Work order: Scan the records for the string "Given". State how many lines contain it and add nothing.

Saved entries:
==================================================

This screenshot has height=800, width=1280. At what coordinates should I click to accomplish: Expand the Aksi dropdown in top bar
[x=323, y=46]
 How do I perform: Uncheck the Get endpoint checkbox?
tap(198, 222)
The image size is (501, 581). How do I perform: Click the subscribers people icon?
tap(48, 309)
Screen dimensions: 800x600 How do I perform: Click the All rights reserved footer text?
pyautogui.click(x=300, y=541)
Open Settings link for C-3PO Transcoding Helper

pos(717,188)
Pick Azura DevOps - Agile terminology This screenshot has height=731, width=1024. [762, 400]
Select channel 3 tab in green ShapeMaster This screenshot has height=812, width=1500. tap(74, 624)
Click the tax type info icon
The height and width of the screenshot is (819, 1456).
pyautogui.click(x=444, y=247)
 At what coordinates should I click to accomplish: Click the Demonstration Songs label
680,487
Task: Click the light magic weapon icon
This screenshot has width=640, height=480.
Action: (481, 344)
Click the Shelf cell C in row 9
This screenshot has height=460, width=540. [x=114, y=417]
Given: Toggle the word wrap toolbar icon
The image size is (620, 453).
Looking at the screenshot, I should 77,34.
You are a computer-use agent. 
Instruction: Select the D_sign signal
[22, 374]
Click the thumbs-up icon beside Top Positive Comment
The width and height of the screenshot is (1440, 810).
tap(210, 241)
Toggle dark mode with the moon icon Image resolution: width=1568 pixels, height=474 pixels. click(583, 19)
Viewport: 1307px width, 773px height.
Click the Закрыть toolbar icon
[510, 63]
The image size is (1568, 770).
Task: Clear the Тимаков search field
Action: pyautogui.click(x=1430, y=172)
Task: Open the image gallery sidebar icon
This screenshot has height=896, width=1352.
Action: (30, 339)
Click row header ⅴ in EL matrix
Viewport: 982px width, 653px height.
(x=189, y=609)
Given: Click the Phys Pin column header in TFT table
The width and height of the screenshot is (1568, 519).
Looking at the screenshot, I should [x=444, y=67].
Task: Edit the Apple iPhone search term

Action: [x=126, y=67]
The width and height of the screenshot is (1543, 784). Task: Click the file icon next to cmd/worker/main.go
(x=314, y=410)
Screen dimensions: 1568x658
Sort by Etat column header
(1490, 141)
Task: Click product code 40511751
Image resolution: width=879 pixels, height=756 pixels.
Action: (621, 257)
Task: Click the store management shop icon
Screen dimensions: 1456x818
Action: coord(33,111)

==================================================

Response box: 2